We turn next to those parts of defendants' motion seeking summary judgment dismissing the first and second causes of action to the extent that they allege that there was a dangerous or defective condition on the premises, and to the extent that they allege an agency theory with respect to Fladd's son as well as negligent supervision against Welsted. We conclude that the court erred in denying those parts of defendants' motion.

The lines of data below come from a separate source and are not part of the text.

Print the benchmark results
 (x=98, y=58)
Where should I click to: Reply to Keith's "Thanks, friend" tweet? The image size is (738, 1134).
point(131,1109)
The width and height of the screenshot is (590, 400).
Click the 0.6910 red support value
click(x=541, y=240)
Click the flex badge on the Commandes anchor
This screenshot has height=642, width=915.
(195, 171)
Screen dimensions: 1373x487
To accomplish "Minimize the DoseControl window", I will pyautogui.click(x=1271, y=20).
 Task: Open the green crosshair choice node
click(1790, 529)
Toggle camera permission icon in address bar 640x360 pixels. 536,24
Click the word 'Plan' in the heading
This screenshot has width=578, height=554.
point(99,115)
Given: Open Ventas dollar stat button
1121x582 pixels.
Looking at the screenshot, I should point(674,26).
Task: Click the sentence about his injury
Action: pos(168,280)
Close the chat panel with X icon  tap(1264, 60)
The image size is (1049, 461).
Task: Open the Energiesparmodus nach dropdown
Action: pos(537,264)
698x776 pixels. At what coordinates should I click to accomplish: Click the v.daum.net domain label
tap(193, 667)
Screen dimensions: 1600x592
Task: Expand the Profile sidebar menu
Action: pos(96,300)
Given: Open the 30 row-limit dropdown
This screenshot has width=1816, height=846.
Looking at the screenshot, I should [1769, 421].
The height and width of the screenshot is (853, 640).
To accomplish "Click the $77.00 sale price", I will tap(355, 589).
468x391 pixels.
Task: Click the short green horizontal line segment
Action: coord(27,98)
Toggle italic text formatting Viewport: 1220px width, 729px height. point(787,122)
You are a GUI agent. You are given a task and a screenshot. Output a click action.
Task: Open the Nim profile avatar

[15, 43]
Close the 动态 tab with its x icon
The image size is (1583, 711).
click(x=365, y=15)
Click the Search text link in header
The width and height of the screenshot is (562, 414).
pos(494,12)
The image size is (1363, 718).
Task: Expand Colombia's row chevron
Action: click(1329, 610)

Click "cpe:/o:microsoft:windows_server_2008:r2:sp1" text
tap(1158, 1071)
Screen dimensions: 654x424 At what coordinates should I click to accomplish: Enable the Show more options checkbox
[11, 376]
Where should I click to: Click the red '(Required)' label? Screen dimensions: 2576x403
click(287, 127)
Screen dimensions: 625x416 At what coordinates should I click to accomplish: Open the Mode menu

With respect to the dangerous or defective premises claim, "[d]efendants met their initial burden by establishing their entitlement to judgment as a matter of law on this claim . . . [and p]laintiff failed to raise an issue of fact whether the premises were kept in a reasonably safe condition" (Oehler v Diocese of Buffalo, 277 AD2d 967, 968).

With respect to the agency theory, we note that " [t]he existence of a parent-child relationship is insufficient to establish an agency relationship; the proof must establish that the child is in fact an agent of the parent' " (Dynas, 307 AD2d at 147; see Hannold v First Baptist Church, 254 AD2d 746, 747). " Under most circumstances, [mere] intrafamilial activity will not give rise to an agency relationship' " (Dynas, 307 AD2d at 148, quoting Maurillo v Park Slope U-Haul, 194 AD2d 142, 146). Here, there is no evidence that Fladd's son was acting as an agent of either defendant.

Finally, we conclude that the court erred in denying that part of defendants' motion with respect to the negligent supervision claim against Welsted. The record contains uncontroverted evidence that he was not present at the premises on the night of the accident and that he was unaware that friends of Fladd's son would be at the house or that alcohol would be consumed (see Ahlers v Wildermuth, 70 AD3d 1154, 1155). Based on our determination that there is no basis upon which to hold Welsted liable, the derivative cause of action must be dismissed against him as well, while that cause of action remains viable with respect to Fladd, in view of her potential liability for negligent supervision.